28 mai

Elcio Cornelsen :: “O romance Berlin Alexanderplatz traz uma crítica aos riscos dos extremos políticos, algo ausente no filme”

Dentro do meio acadêmico, Elcio Loureiro Cornelsen é conhecido enquanto especialista em Germanística, tendo diplomas de doutorado em teoria literária e língua alemã, além de pós-doutorado em História comparada. Agora, o professor aplica estes conhecimentos à história do cinema alemão, tema da série de encontros Kinematik, do Goethe-Institut SP.

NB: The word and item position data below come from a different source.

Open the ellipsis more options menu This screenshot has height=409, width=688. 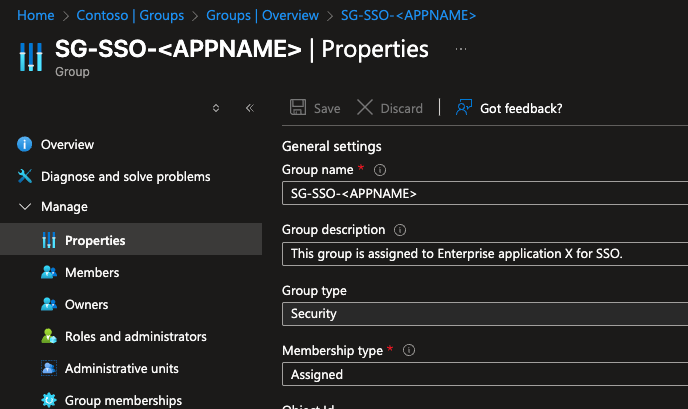[x=461, y=49]
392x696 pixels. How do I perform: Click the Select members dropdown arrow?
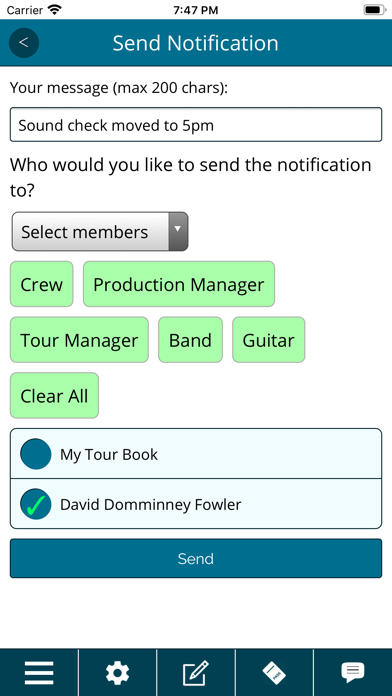[178, 231]
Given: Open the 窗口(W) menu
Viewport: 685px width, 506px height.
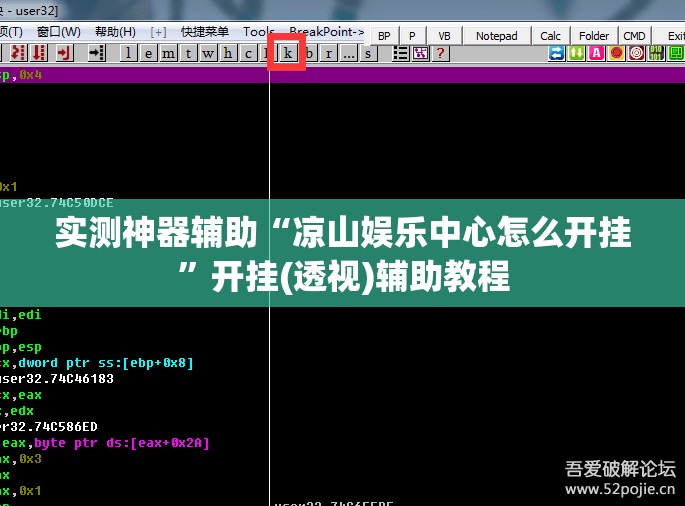Looking at the screenshot, I should (59, 32).
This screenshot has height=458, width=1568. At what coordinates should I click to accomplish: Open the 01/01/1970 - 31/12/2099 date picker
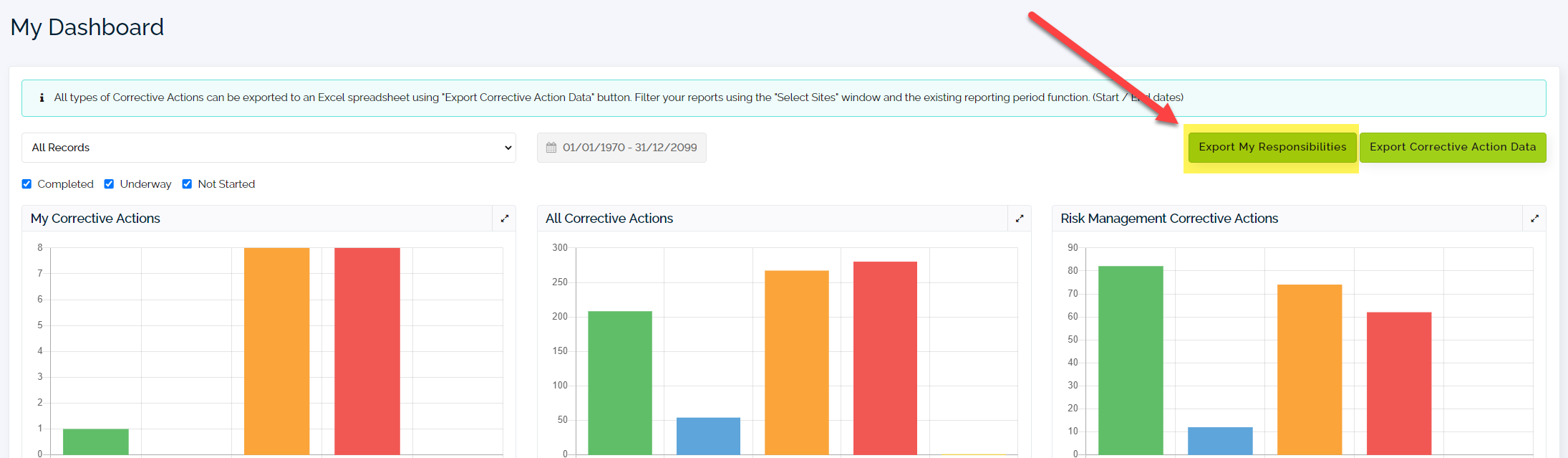click(621, 148)
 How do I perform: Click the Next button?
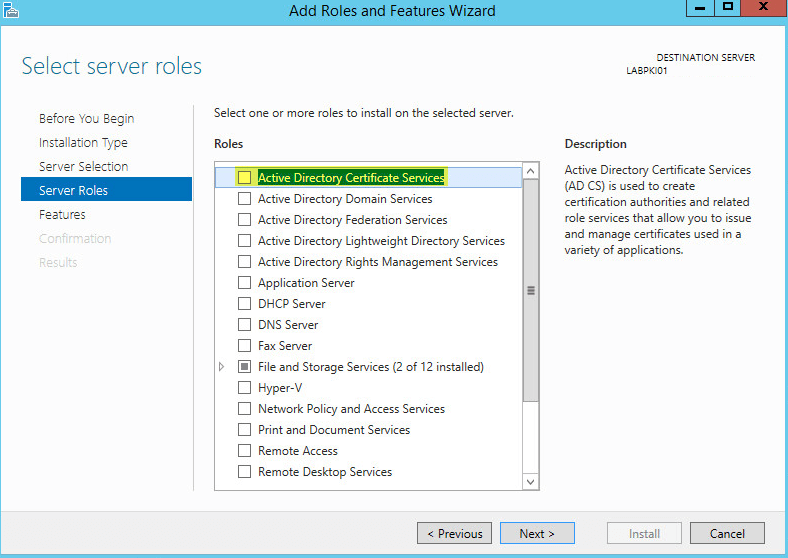pyautogui.click(x=537, y=533)
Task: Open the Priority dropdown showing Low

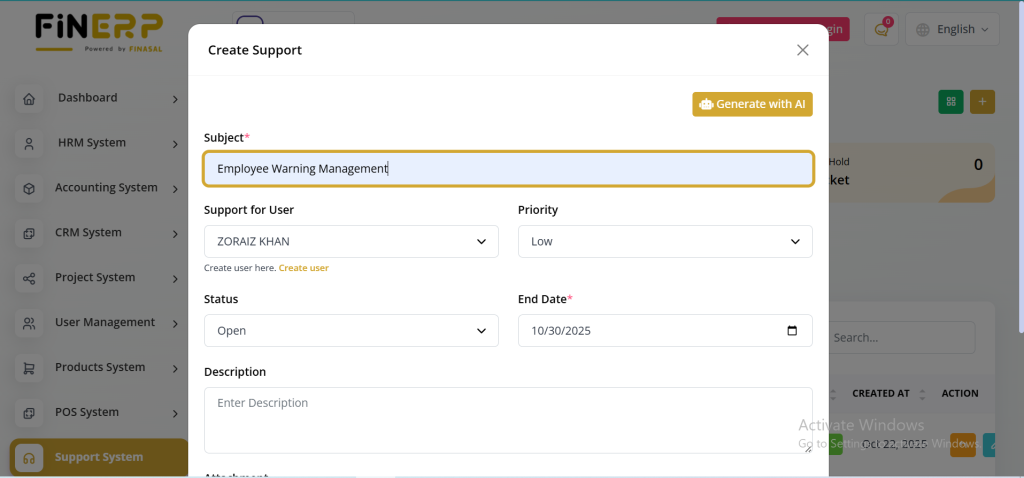Action: coord(664,241)
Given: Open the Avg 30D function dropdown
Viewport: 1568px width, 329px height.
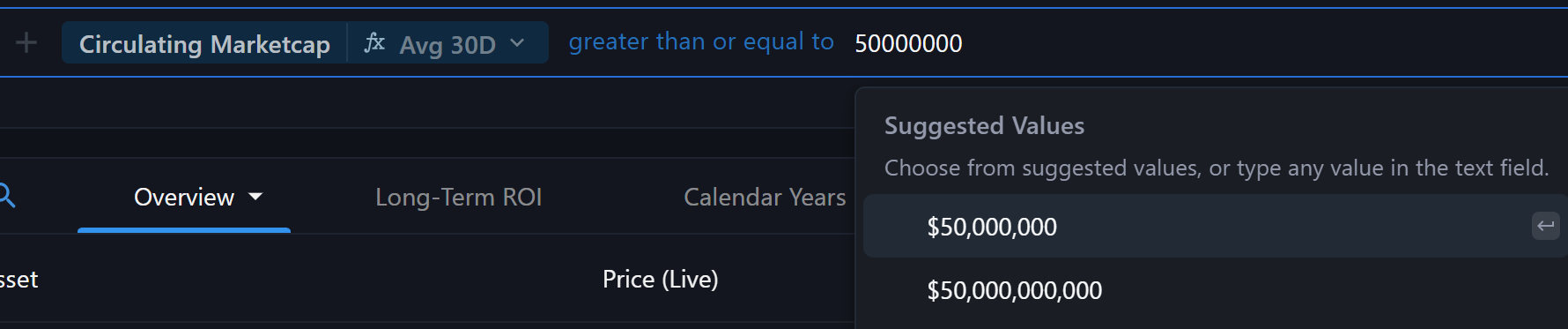Looking at the screenshot, I should tap(448, 43).
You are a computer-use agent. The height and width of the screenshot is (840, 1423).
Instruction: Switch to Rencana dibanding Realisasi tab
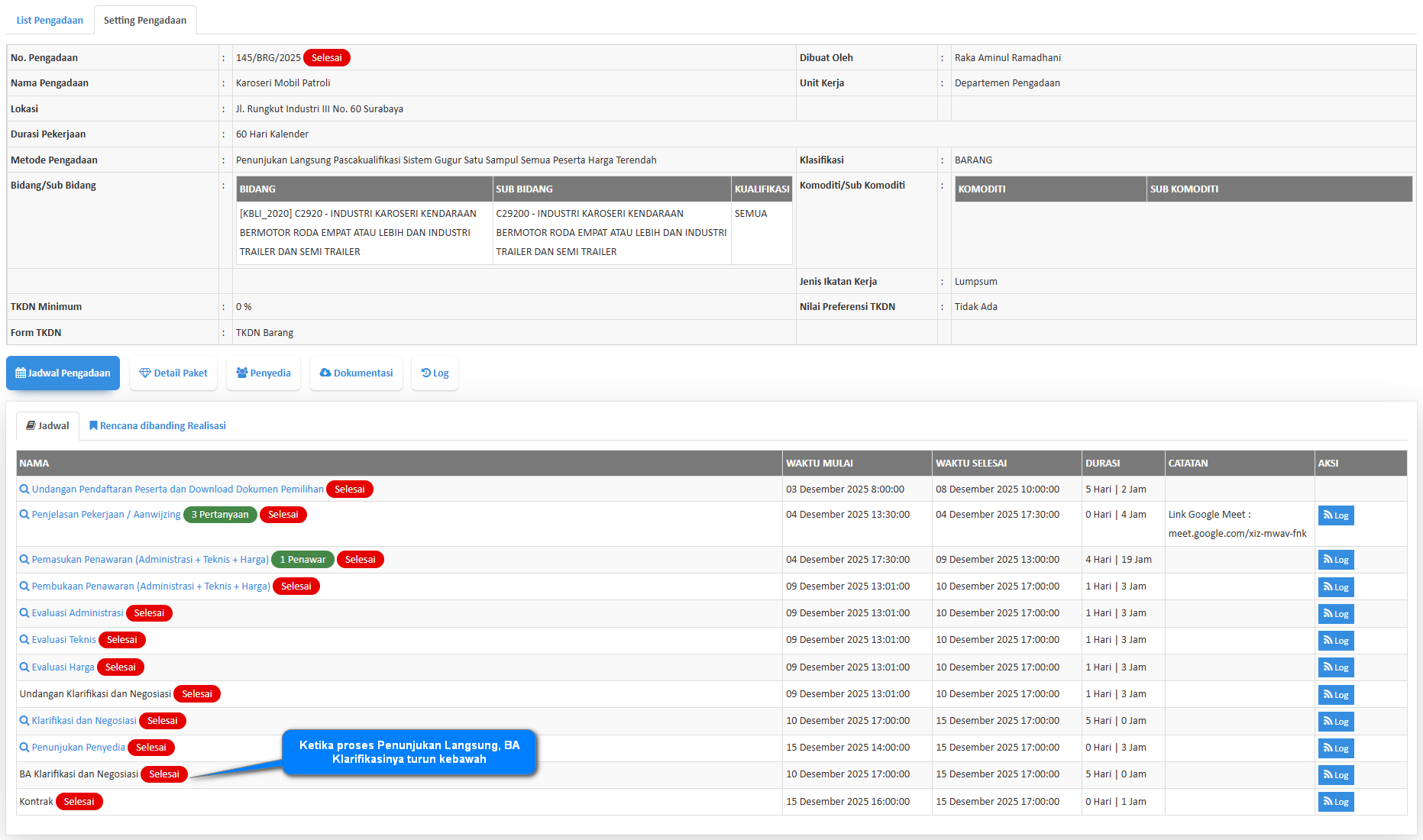click(157, 426)
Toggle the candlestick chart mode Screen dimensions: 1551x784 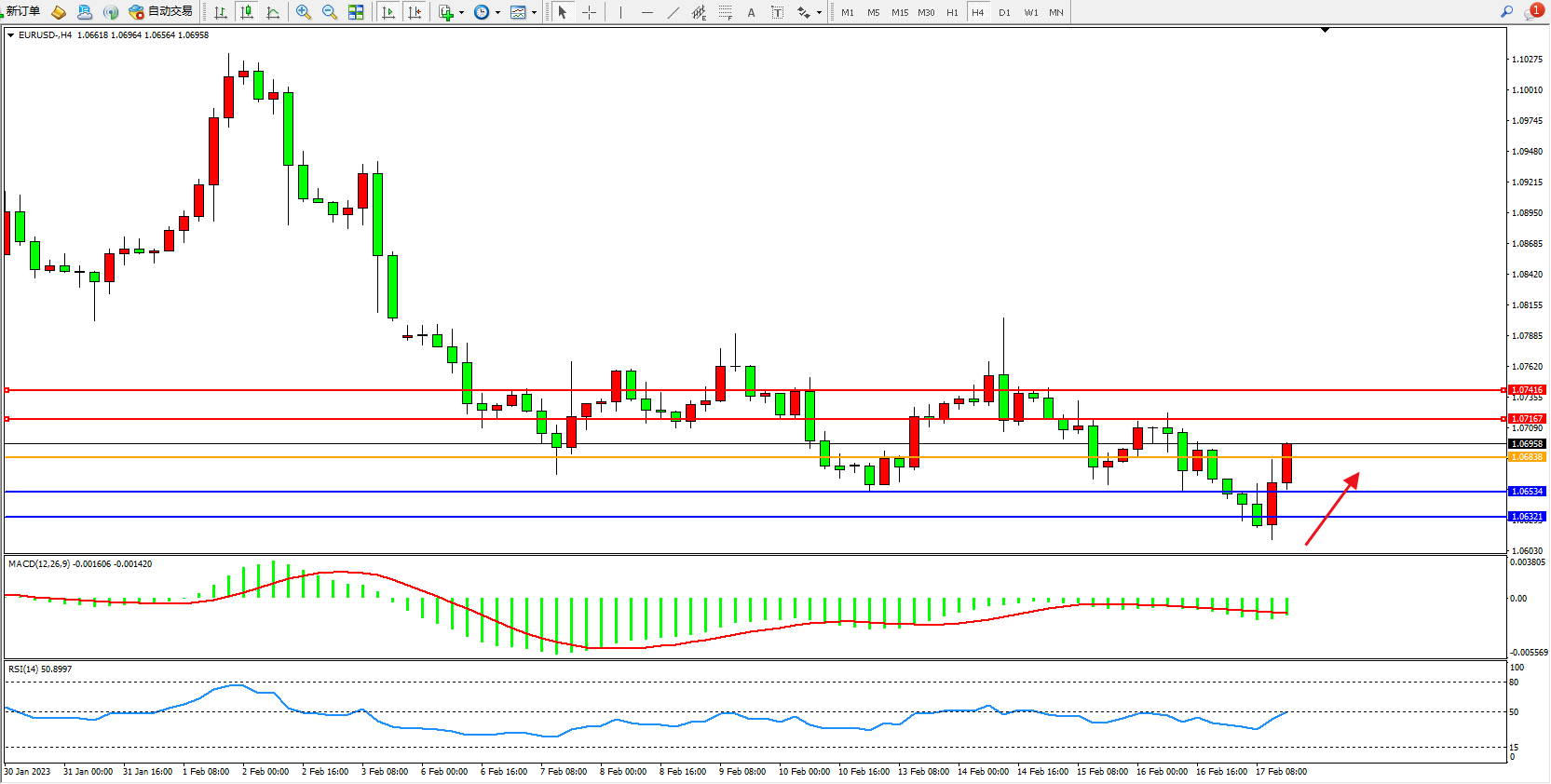247,12
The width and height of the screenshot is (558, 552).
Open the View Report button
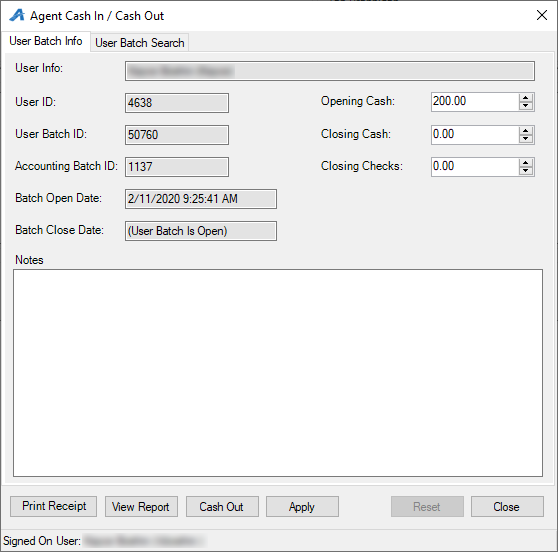click(141, 506)
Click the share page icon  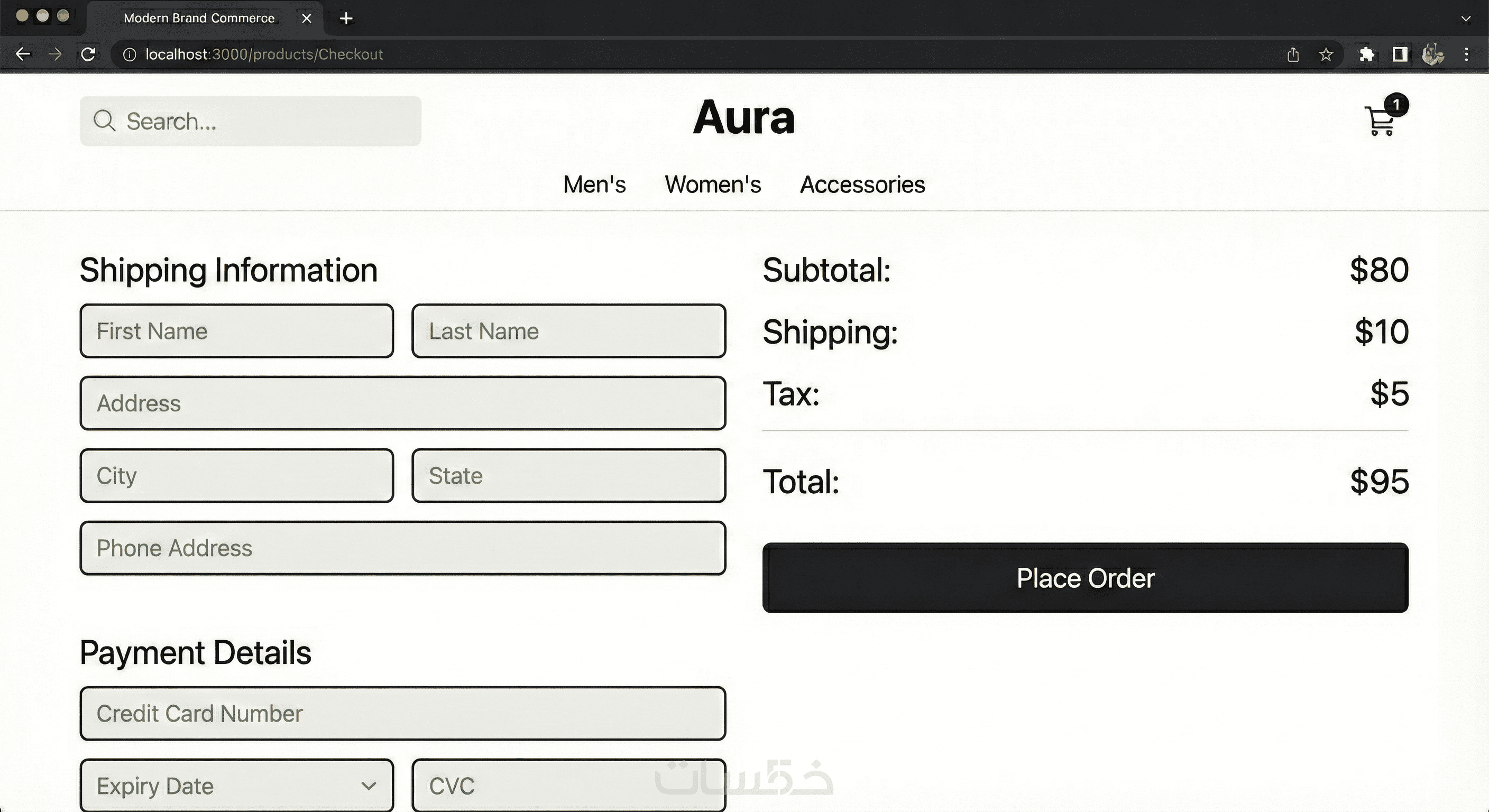(1293, 54)
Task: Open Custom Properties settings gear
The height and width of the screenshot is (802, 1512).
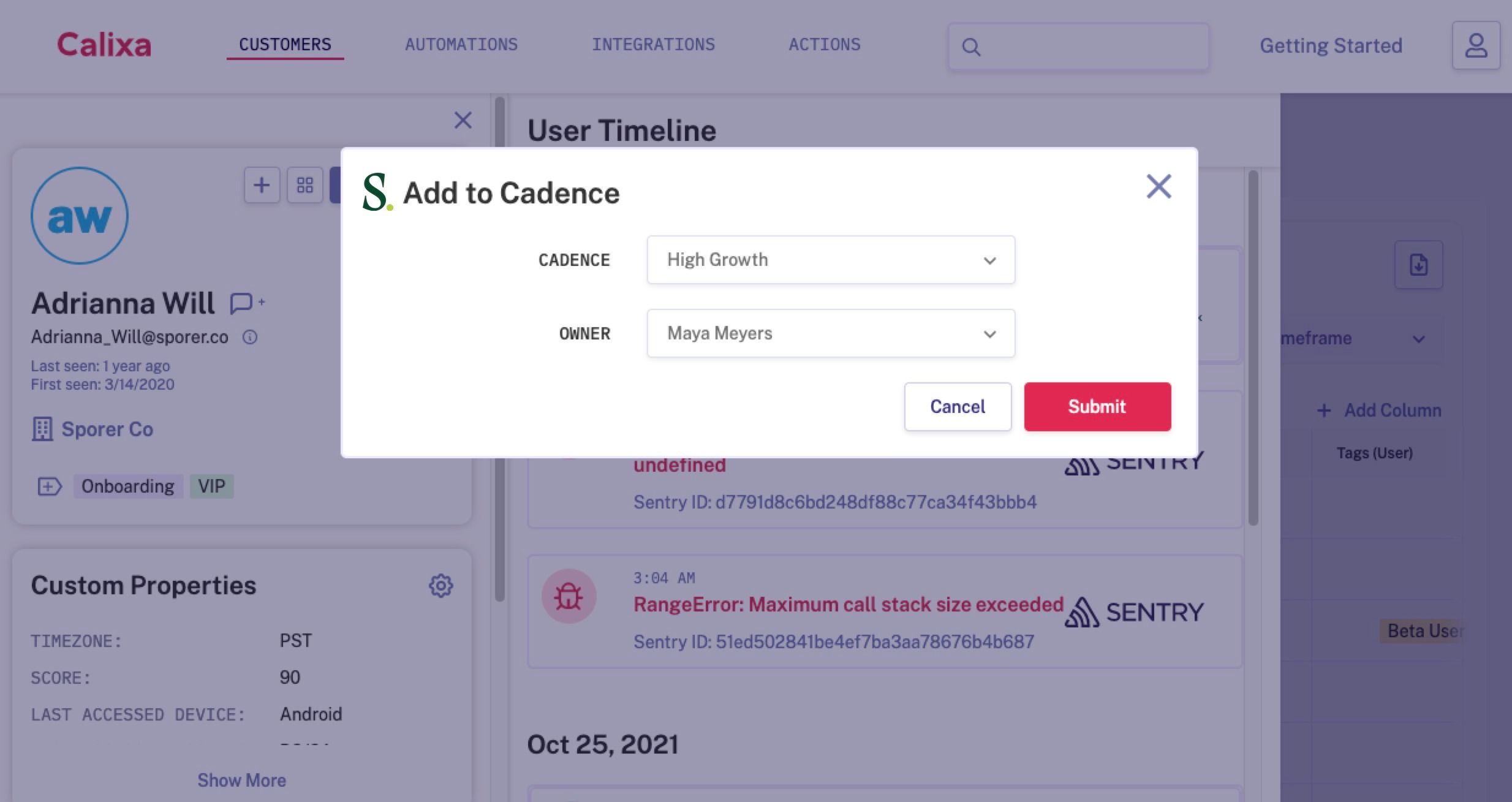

Durante as aulas gratuitas (e virtuais, durante a pandemia de Covid-19), Cornelsen e o professor Donny Correia apresentam as origens do cinema alemão, discutindo estética, discurso, língua e a relação entre os filmes e a sociedade alemã da primeira metade do século XX. O terceiro encontro, focado na fase política e nos embates realistas do cinema alemão, debate títulos como O Anjo Azul (1930) e Berlin Alexanderplatz (1931). A aula ocorre dia 1 de junho, via Zoom, entre 19h e 21h. As inscrições podem ser feitas no site do Goethe-Institut. O Papo de Cinema conversou com Cornelsen sobre este recorte histórico:

 

Elcio Cornelsen

 

De que modo os filmes apresentados no terceiro encontro podem ser lidos enquanto premonitórios ou sintomáticos da adesão alemã às ideias totalitárias?
Em geral, as produções cinematográficas costumam revelar muito de seu contexto social de emergência. Não são, necessariamente, premonitórias, mas podem, a posteriori, serem assim interpretadas. Em parte, os filmes apresentados evidenciam determinadas latências que levaram segmentos sociais à adesão a ideias totalitárias. Neste caso, o plural não é fortuito, pois os extremos políticos, com colorações ideológicas distintas, contribuíram para aquele fenômeno que o jornalista e dramaturgo britânico John Willett bem definiu em um estudo do início dos anos 1980 sobre arte e política no período dos estertores do Kaiserreich (o Império) ao fim da República de Weimar, abrangendo os anos de 1917 a 1933: Explosion der Mitte (explosão do centro).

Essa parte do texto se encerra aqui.